[STATED PROBLEM]
Turn every line of the listing below into a numbered list, leaving out any blank lines.

[RECORDS PROVIDED]
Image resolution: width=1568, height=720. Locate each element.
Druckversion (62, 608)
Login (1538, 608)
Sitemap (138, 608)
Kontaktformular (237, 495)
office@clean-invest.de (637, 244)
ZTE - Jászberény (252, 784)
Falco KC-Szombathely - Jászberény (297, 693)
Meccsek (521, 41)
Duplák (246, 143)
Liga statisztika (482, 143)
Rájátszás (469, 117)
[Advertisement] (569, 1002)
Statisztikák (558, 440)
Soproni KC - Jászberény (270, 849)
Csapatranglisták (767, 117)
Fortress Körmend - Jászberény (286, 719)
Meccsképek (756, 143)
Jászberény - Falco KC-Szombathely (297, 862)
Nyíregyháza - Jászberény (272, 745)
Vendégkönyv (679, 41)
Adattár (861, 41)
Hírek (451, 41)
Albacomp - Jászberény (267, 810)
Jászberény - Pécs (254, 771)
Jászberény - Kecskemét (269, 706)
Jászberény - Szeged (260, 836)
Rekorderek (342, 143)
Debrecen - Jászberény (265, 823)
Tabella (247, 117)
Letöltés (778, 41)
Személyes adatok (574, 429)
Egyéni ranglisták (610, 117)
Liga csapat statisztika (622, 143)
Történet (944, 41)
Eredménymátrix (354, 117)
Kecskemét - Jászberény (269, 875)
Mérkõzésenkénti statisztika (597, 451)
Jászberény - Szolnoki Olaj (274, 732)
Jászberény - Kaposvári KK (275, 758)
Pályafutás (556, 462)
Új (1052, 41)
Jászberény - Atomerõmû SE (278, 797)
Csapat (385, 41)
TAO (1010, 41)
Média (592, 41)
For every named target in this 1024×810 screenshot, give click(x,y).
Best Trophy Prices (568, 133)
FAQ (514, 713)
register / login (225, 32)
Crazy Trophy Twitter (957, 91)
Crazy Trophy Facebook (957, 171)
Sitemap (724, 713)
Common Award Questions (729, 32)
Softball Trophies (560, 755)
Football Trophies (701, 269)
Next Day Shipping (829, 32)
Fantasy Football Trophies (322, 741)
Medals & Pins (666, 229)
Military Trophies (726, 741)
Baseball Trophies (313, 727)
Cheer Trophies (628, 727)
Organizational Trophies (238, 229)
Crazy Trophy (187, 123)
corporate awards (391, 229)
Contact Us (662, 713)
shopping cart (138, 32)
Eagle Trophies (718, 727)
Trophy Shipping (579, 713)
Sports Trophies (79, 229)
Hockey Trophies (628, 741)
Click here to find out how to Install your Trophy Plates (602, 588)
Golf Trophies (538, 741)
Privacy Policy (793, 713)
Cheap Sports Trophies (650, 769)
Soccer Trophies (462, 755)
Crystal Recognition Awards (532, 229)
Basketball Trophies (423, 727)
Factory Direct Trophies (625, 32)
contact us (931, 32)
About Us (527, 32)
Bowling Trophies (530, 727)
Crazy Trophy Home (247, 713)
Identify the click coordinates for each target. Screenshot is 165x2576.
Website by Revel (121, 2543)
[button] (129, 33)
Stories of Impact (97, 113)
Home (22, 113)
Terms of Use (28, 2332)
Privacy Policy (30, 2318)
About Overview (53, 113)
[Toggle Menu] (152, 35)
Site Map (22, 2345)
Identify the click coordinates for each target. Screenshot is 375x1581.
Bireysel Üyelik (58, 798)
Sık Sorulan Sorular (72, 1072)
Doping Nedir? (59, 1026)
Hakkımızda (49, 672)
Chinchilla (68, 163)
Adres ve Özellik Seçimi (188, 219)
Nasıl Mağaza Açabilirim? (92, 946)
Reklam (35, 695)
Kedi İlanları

[FULL SOLUTION]
1. Image resolution: width=1568, height=720. Locate each element.
2. Druckversion (62, 608)
3. Login (1538, 608)
4. Sitemap (138, 608)
5. Kontaktformular (237, 495)
6. office@clean-invest.de (637, 244)
7. ZTE - Jászberény (252, 784)
8. Falco KC-Szombathely - Jászberény (297, 693)
9. Meccsek (521, 41)
10. Duplák (246, 143)
11. Liga statisztika (482, 143)
12. Rájátszás (469, 117)
13. [Advertisement] (569, 1002)
14. Statisztikák (558, 440)
15. Soproni KC - Jászberény (270, 849)
16. Csapatranglisták (767, 117)
17. Fortress Körmend - Jászberény (286, 719)
18. Meccsképek (756, 143)
19. Jászberény - Falco KC-Szombathely (297, 862)
20. Nyíregyháza - Jászberény (272, 745)
21. Vendégkönyv (679, 41)
22. Adattár (861, 41)
23. Hírek (451, 41)
24. Albacomp - Jászberény (267, 810)
25. Jászberény - Pécs (254, 771)
26. Jászberény - Kecskemét (269, 706)
27. Jászberény - Szeged (260, 836)
28. Rekorderek (342, 143)
29. Debrecen - Jászberény (265, 823)
30. Tabella (247, 117)
31. Letöltés (778, 41)
32. Személyes adatok (574, 429)
33. Egyéni ranglisták (610, 117)
34. Liga csapat statisztika (622, 143)
35. Történet (944, 41)
36. Eredménymátrix (354, 117)
37. Kecskemét - Jászberény (269, 875)
38. Mérkõzésenkénti statisztika (597, 451)
39. Jászberény - Szolnoki Olaj (274, 732)
40. Jászberény - Kaposvári KK (275, 758)
41. Pályafutás (556, 462)
42. Új (1052, 41)
43. Jászberény - Atomerõmû SE (278, 797)
44. Csapat (385, 41)
45. TAO (1010, 41)
46. Média (592, 41)
47. For every named target in this 1024×810 screenshot, give click(x,y).
48. Best Trophy Prices (568, 133)
49. FAQ (514, 713)
50. register / login (225, 32)
51. Crazy Trophy Twitter (957, 91)
52. Crazy Trophy Facebook (957, 171)
53. Sitemap (724, 713)
54. Common Award Questions (729, 32)
55. Softball Trophies (560, 755)
56. Football Trophies (701, 269)
57. Next Day Shipping (829, 32)
58. Fantasy Football Trophies (322, 741)
59. Medals & Pins (666, 229)
60. Military Trophies (726, 741)
61. Baseball Trophies (313, 727)
62. Cheer Trophies (628, 727)
63. Organizational Trophies (238, 229)
64. Crazy Trophy (187, 123)
65. corporate awards (391, 229)
66. Contact Us (662, 713)
67. shopping cart (138, 32)
68. Eagle Trophies (718, 727)
69. Trophy Shipping (579, 713)
70. Sports Trophies (79, 229)
71. Hockey Trophies (628, 741)
72. Click here to find out how to Install your Trophy Plates (602, 588)
73. Golf Trophies (538, 741)
74. Privacy Policy (793, 713)
75. Cheap Sports Trophies (650, 769)
76. Soccer Trophies (462, 755)
77. Crystal Recognition Awards (532, 229)
78. Basketball Trophies (423, 727)
79. Factory Direct Trophies (625, 32)
80. contact us (931, 32)
81. About Us (527, 32)
82. Bowling Trophies (530, 727)
83. Crazy Trophy Home (247, 713)
84. Identify the click coordinates for each target. Screenshot is 165x2576.
85. Website by Revel (121, 2543)
86. [button] (129, 33)
87. Stories of Impact (97, 113)
88. Home (22, 113)
89. Terms of Use (28, 2332)
90. Privacy Policy (30, 2318)
91. About Overview (53, 113)
92. [Toggle Menu] (152, 35)
93. Site Map (22, 2345)
94. Identify the click coordinates for each target. Screenshot is 375x1581.
95. Bireysel Üyelik (58, 798)
96. Sık Sorulan Sorular (72, 1072)
97. Doping Nedir? (59, 1026)
98. Hakkımızda (49, 672)
99. Chinchilla (68, 163)
100. Adres ve Özellik Seçimi (188, 219)
101. Nasıl Mağaza Açabilirim? (92, 946)
102. Reklam (35, 695)
103. Kedi İlanları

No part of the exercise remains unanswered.